Tentacular Artificial Intelligence
[subsumes (our approach to): Multi-AI/Robot Problem-Solving]

Table of Contents

Selmer Bringsjord (PI) ∧ Naveen Sundar G. (Co-PI)

KB Foushée

What is Tentacular AI?

Tentacular AI (TAI) enables artificial agents to problem-solve in ways that exploit the true potential of the Internet (I), the Internet of Things (IoT), edge computing, and cyberspace. These agents achieve a ubiquitous problem-solving power by stretching their ``tentacles’’ across heterogenous environments, sensors, effectors, and machines covering Earth and — increasingly — outer space. Six specific properties distinguish TAI agents; one of the six is that all offered solutions are accompanied by an explanation, justification, and certification of safety and/or ethical/legal correctness. When the sixth property (which asserts that the problem-solving leverages I/IoT etc.) is dropped, but the remaining five affirmed, the result is a distinctive approach to multi-robot/AI problem solving.

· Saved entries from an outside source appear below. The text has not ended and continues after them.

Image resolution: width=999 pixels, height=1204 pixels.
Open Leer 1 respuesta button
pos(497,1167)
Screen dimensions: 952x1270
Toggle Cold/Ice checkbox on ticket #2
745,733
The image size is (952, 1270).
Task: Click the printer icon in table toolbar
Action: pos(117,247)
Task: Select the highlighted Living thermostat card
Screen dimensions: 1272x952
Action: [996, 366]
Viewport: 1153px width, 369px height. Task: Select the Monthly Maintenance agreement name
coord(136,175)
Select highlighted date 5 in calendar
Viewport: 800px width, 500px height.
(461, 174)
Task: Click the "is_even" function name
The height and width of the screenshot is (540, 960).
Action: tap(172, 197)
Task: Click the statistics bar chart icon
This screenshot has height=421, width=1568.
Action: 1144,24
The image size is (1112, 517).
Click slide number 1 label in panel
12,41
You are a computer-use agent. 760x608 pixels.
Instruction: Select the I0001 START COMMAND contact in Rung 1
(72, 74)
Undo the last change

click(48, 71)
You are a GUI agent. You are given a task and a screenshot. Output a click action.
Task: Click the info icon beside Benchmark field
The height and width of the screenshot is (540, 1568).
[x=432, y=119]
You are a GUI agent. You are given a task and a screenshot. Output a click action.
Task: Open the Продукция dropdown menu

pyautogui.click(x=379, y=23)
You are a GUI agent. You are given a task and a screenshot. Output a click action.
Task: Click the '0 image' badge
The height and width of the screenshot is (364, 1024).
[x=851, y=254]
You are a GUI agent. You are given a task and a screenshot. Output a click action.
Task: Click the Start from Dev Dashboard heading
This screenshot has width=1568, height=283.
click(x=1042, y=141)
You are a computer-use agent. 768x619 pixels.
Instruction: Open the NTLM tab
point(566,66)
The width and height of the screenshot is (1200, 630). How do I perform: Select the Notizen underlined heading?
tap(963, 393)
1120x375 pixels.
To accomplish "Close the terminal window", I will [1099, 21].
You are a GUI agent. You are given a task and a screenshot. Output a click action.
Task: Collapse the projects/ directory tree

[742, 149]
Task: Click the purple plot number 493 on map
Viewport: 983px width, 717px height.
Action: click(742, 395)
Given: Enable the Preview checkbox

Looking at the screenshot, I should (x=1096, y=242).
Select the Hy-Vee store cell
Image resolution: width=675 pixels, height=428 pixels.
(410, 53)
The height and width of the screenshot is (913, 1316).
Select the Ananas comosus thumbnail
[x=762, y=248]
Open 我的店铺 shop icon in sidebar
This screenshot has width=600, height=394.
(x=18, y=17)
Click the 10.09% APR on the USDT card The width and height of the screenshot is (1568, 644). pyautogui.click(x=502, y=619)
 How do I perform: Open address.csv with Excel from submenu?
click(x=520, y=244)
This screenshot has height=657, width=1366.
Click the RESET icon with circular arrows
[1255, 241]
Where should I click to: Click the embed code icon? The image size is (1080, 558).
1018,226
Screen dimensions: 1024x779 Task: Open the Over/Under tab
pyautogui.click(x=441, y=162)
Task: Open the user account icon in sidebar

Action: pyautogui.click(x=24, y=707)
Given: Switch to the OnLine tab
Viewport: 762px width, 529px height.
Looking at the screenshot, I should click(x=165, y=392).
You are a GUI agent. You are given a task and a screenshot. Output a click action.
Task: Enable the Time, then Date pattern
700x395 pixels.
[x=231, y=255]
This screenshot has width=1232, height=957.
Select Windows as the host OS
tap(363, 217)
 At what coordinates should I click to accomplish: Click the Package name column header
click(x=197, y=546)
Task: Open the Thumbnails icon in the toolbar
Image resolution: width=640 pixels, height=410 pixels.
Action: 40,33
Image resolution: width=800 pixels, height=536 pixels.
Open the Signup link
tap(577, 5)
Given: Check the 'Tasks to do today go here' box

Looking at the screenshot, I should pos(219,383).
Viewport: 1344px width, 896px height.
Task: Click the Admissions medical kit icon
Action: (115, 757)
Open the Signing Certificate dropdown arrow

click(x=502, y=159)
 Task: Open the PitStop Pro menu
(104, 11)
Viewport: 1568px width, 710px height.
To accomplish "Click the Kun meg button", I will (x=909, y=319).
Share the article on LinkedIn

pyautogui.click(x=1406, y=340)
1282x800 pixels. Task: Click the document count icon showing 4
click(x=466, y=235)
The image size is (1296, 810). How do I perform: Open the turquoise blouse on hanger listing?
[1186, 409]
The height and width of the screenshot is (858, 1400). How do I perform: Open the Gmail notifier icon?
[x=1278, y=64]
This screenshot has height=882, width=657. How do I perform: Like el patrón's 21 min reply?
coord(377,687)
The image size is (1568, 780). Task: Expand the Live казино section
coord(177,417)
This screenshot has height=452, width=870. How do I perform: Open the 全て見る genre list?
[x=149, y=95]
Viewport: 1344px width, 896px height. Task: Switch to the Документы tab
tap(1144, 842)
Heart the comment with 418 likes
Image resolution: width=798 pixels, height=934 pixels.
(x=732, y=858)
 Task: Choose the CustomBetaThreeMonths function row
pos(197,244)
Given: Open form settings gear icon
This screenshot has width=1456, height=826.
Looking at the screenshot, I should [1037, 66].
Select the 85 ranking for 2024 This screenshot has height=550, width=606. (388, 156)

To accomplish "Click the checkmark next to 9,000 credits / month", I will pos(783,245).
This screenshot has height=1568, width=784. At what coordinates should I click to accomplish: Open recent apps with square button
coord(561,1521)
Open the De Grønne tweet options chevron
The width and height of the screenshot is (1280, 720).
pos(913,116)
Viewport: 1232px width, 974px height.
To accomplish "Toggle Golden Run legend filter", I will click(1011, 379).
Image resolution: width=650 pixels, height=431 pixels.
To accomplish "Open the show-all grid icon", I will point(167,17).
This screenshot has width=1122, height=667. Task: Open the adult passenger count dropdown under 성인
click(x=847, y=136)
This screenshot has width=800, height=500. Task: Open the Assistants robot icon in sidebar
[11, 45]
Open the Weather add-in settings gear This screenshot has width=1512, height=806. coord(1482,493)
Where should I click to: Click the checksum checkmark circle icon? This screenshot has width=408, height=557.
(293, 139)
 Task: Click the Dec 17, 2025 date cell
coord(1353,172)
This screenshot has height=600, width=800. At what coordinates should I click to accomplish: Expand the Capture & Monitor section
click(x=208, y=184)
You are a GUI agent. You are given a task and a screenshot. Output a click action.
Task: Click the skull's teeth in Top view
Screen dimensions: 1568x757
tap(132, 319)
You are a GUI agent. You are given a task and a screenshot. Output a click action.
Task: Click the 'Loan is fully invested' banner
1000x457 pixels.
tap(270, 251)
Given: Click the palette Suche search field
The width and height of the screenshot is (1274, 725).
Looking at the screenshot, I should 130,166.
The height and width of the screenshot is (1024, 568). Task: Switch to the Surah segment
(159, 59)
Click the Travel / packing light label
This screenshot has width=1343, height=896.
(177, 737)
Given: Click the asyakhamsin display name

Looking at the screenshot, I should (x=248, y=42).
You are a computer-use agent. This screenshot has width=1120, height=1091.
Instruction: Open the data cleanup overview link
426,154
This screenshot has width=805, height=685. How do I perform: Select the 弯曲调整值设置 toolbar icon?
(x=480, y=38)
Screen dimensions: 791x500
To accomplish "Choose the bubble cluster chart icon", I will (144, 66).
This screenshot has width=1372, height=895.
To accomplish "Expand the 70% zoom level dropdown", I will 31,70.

The Six Distinguishing Properties of TAI

  1. Capable of problem-solving. Whereas standard AI counts simple mappings from percepts to actions as bona fide AI, TAI agents must be capable of problem-solving — even when the problems to be solved are wholly anomalous, and therefore no relevant data of the sort that enables ML is available. This may seem like an insignificant first attribute of TAI, but a consequence that stems from this attribute should be noted: Since problem-solving entails capability across the main sub-divisions of AI, TAI agents have multi-faceted power. Problem-solving requires capability in these sub-areas of AI: planning, reasoning, learning, communicating, creativity (at least relatively simple forms thereof; Property 5, below), and — for making physical changes in physical environments — cognitive robotics. (Cognitive robotics is defined by Levesque and (2007) as a type of robotics in which all substantive actions performed by the robots are a function of the cognitive states (e.g. beliefs & intentions) of these robots. Hence, all TAI agents can plan, reason, learn, communicate; and they are creative and capable of carrying out physical actions.
  2. Capable of solving at least important instances of problems that are at and/or above Turing-unsolvable problems. AI of today, when capable of solving problems, invariably achieves this success on problems that are merely algorithmically solvable and tractable (e.g., checkers, chess, Go, all of which are only EXPTIME).
  3. Able to supply justification, explanation, and certification of supplied solutions, how they were arrived at, and that these solutions are safe and ethical. We thus say that the problem-solving of a TAI agent is rationalist. This label reflects the requirement that any proposed solution to the problem discovered by a TAI agent must be accompanied by a justification that defends and explains that the proposed solution is a solution, and, when appropriate, also that the solution (and indeed perhaps the process used to obtain the solution) has certain desirable properties. Minimally, the justification must include an argument or proof for the relevant conclusions. In addition, the justification must be verified, formally; we thus say that certification is provided by a TAI agent.
  4. Capable of ``theory-of-mind’’ level reasoning, planning, and communication. For an introduction to this concept, see (Bringsjord, Govindarajulu, et al. 2014), available online here. In short, this level of machine intelligence entails that the AI in question has a model of the psyche of other agents.
  5. Capable of creativity, minimally to the level of so-called m-creativity. Creativity in artificial agents, and the engineering thereof, has been discussed in a number of places by the Bringsjord (e.g. Bringsjord & Ferrucci 2000), but recently Bringsjord & Sen (2016) have called for a form of creativity in artificial agents using I/IoT.
  6. Has ``tentacular’’ power wielded throughout I/IoT, Edge Computing, and cyberspace. This is the most important attribute possessed by TAI agents, and is reflected in the ‘T’ in ‘TAI.’ To say that such agents have tentacular problem-solving power is to say that they can perceive and act through the I/IoT and cyberspace, across the globe. TAI agents thus operate in a planet-sized, heterogeneous environment that spans the narrower, fixed environments used to define conventional, present-day AI, such as is found in (Russell & Norvig 2009).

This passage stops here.